Results and Discussion

Effects of antithrombotic diet on shear-induced platelet reactivity and endogenous thrombolysis

GTT tests were performed just before the start of the diet intake, at 4, 8 and 12 weeks after the start. As the present study was performed from December until March for 12 weeks, only three kinds of raw fruits and vegetables were available. Results of GTT tests are shown in Figure 2. First, the data were analysed by unpaired Student t-test. Significant difference between two groups over time was not detected. However, OT values (platelet reactivity) and LT values (endogenous thrombolytic activity) have been demonstrated to be diverse even in the same cohorts [23]. In addition, as the number of fruits and vegetables, and the number of the volunteers were small in the present study, repeated ANOVA was employed for the analysis of significance (Figure 2).

Figure 2: Effect of long-term oral intake of antithrombotic potato, onion and apple varieties on OT (platelet function) (A) and LT (spontaneous thrombolytic activity) (B). *P<0.05 vs before, n=6 in each group.

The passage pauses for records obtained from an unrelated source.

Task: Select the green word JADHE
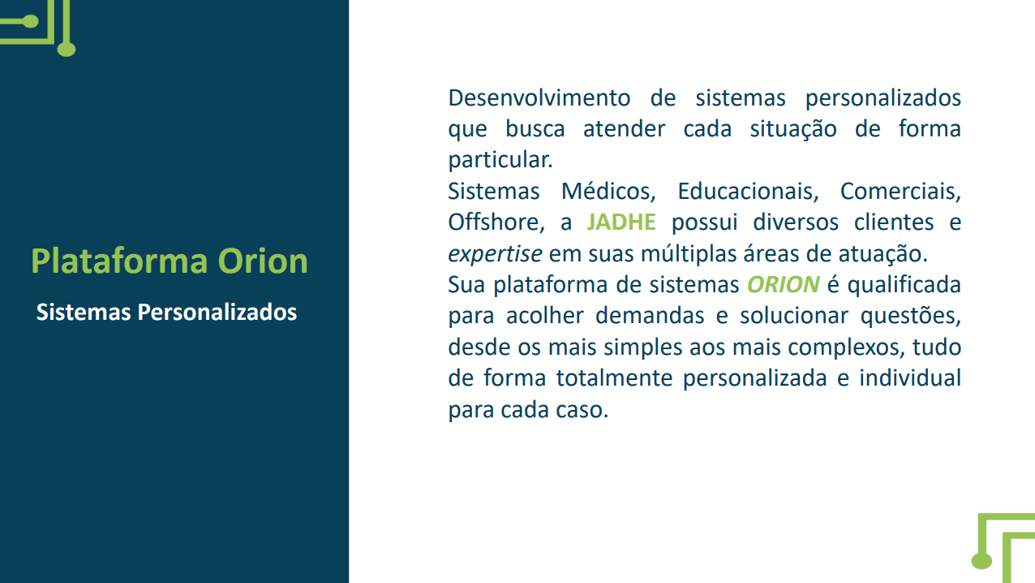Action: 621,222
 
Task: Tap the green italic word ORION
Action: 783,285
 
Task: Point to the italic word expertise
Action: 495,254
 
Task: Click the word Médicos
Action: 608,192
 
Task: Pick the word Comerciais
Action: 900,192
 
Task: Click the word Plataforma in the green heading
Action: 119,261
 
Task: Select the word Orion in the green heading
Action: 263,261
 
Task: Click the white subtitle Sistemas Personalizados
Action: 166,312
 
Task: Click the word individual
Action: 910,378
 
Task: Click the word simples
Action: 633,348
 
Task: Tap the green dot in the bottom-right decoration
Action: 981,560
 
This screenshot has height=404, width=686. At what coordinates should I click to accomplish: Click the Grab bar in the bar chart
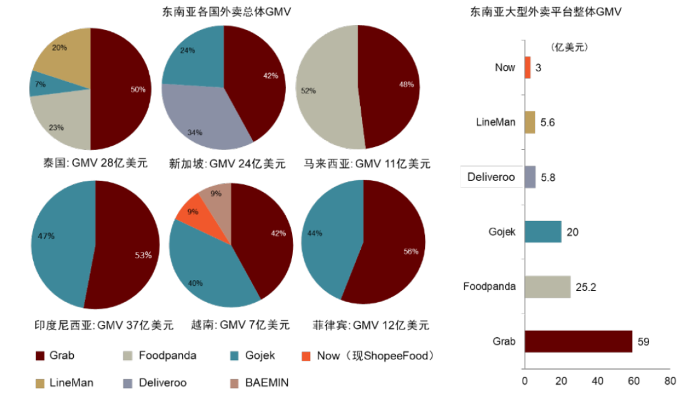click(x=578, y=342)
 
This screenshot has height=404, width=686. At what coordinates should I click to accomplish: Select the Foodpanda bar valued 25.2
click(x=547, y=287)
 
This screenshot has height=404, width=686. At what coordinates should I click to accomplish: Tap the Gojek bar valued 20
click(x=542, y=232)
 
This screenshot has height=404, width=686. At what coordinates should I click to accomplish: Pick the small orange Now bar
click(x=527, y=67)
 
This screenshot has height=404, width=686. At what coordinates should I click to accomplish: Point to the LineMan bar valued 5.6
click(x=530, y=122)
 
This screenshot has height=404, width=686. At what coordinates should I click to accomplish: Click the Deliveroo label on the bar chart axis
click(x=491, y=177)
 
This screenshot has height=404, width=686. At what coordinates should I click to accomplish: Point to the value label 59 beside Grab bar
click(x=643, y=342)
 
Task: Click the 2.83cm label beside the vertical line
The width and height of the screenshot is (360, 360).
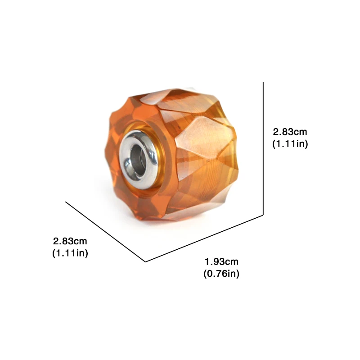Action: pyautogui.click(x=290, y=132)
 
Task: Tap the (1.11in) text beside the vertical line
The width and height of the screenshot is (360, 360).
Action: pyautogui.click(x=290, y=144)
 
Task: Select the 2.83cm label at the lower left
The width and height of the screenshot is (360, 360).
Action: pyautogui.click(x=70, y=241)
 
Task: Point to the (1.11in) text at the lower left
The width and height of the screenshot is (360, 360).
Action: pyautogui.click(x=70, y=253)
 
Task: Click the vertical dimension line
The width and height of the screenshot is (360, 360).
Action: pyautogui.click(x=263, y=148)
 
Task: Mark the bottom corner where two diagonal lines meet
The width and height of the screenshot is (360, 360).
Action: pyautogui.click(x=145, y=261)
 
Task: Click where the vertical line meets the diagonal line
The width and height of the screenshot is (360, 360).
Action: pyautogui.click(x=263, y=215)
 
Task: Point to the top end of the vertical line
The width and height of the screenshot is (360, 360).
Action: pyautogui.click(x=263, y=82)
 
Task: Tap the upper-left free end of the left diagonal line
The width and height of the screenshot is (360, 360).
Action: pyautogui.click(x=66, y=202)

No significant difference in platelet reactivity was found over time in both groups. In contrast, endogenous thrombolytic activity significantly decreased over time in the Control group, while remained unchanged in the Antithrombotic group. These findings suggest that antithrombotic foods may have prevented the increase in thrombotic status as observed in the Control group. A series of our study to find antithrombotic fruit and vegetable varieties were targeting raw materials and raw antithrombotic materials were further examined in antithrombotic activity after heat treatment. Appearance and disappearance of the activity on thrombosis and thrombolysis after heat treatment are possible as observed in carrot varieties [24].

Conclusions

These findings suggest that long-term intake of various fruit and vegetable varieties of experimentally proven antithrombotic effect may be used as diet to reduce thrombotic risk in humans. The likely mechanism of the antithrombotic effect seems to be an enhanced endogenous thrombolytic activity rather than an antiplatelet effect.

Acknowledgements

We thank Mr Masaru Nishino, Hyogo Prefectural Technology Center for Agriculture, Forestry and Fisheries, Awaji Agricultural Technology Institute, Hyogo, Japan, and Mr Hideaki Yamaya, Pomology Division, Apple Experiment Station, Aomori Agriculture and Forestry Research Center, Aomori, Japan for supplying fruits and vegetables.

Conflict of Interests

The authors declare that there is no conflict of interest regarding the publication of this paper.